No shares, warrants, subscription rights, paid subscription shares, or other securities have been registered or will be registered pursuant to the 1933 United States Securities Act in its current version (“the Securities Act”) or securities legislation in any state or other jurisdiction of the US, and may not be offered, subscribed to, utilised, pledged, sold, resold, granted, supplied, or otherwise transferred, directly or indirectly, to or within the US, except in accordance with any applicable exemption from or by a transaction that is not covered by the registration requirements of the Securities Act and in accordance with the securities legislation in the relevant state or other jurisdiction of the US.

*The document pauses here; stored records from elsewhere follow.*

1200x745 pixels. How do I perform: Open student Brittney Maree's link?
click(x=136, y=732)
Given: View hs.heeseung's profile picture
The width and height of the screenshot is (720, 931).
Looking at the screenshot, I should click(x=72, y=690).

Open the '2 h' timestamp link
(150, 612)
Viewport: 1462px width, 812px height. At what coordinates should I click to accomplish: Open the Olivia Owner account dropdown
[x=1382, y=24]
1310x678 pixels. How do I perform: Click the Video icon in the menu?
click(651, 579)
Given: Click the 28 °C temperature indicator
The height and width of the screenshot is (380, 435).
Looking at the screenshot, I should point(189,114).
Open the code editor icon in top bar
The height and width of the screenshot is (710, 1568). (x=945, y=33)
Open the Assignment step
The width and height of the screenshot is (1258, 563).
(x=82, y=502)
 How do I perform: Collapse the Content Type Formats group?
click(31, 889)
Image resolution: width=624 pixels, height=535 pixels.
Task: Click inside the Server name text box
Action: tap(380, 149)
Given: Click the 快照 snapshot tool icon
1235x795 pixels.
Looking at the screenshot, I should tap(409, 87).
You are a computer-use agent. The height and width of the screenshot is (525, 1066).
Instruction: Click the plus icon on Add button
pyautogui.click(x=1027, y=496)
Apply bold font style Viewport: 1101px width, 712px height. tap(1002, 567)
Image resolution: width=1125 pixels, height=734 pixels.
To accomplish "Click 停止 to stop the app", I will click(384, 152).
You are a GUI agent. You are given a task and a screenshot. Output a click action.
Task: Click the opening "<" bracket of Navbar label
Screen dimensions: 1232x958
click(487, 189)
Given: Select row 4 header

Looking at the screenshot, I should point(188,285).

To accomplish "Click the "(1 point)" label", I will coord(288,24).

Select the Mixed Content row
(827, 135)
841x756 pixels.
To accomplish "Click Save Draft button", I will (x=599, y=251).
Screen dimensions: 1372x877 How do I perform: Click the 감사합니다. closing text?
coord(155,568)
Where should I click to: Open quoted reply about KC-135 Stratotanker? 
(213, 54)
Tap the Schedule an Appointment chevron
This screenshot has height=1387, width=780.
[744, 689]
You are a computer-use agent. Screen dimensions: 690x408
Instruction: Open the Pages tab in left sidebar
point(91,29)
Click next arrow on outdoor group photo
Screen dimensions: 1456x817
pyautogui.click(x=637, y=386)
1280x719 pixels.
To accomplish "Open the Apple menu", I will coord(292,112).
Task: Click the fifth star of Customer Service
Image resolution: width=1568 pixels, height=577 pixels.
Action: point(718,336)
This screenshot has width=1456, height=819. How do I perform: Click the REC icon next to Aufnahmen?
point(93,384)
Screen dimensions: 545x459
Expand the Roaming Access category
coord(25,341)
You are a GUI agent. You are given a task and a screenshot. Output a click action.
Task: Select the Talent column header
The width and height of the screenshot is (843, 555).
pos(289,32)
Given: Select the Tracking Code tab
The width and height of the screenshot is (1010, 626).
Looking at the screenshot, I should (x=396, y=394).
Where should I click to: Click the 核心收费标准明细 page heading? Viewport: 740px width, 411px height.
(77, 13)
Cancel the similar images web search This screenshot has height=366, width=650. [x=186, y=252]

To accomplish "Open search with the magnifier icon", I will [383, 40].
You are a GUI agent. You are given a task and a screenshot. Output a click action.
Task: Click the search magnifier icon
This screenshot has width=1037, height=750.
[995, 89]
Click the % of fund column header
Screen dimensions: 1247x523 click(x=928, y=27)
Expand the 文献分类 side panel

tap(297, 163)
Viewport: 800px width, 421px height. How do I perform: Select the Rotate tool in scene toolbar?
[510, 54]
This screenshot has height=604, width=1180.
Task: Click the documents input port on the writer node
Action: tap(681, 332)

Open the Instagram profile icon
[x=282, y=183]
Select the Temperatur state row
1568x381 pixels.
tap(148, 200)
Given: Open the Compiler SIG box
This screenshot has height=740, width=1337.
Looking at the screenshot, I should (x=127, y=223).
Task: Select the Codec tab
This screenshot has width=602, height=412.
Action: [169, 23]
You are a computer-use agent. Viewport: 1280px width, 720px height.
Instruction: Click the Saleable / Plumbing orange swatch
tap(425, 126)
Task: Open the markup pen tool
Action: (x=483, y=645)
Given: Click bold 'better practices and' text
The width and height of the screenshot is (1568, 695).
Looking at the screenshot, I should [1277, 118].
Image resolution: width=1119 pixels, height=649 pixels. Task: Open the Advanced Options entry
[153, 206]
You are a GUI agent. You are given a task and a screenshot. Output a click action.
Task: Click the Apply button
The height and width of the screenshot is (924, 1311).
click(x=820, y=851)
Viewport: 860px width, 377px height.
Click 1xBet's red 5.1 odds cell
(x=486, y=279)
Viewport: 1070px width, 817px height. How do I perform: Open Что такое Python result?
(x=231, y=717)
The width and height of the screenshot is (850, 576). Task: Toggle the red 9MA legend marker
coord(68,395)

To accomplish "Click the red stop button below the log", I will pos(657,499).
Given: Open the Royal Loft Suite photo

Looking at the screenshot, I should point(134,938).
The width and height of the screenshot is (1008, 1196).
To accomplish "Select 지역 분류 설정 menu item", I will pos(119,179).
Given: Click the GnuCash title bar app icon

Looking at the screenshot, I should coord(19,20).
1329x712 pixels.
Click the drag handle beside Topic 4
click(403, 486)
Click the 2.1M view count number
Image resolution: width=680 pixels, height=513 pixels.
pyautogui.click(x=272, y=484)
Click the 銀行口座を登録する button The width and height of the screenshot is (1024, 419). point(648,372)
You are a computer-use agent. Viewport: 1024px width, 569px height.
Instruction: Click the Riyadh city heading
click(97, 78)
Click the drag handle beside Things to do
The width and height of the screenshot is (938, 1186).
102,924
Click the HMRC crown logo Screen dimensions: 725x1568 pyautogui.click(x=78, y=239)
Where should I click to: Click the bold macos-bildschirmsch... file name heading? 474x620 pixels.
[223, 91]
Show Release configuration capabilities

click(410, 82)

This press release contains some forward-looking information that reflects the Company’s current view of future events and financial and operational development. Words such as “intended”, “will”, “believed”, “assessed”, “expected”, “planned”, “estimated”, and other expressions that imply indications or predictions of future developments or trends constitute forward-looking information. Forward-looking information is inherently associated with both known and unknown risks and uncertainties because it is dependent on future events and circumstances. Forward-looking information does not constitute a guarantee of future results or developments. Actual results may differ substantially from what is stated in the press release. This information, these opinions, and the forward-looking statements contained in this press release are valid only on this date and are subject to change without notice. Neither the Company nor anyone else undertakes to revise, update, confirm or publicly announce any revision of any forward-looking statement to reflect events occurring or circumstances occurring with respect to the contents of this press release, except as required by law or Spotlight Stock Markets regulations for issuers.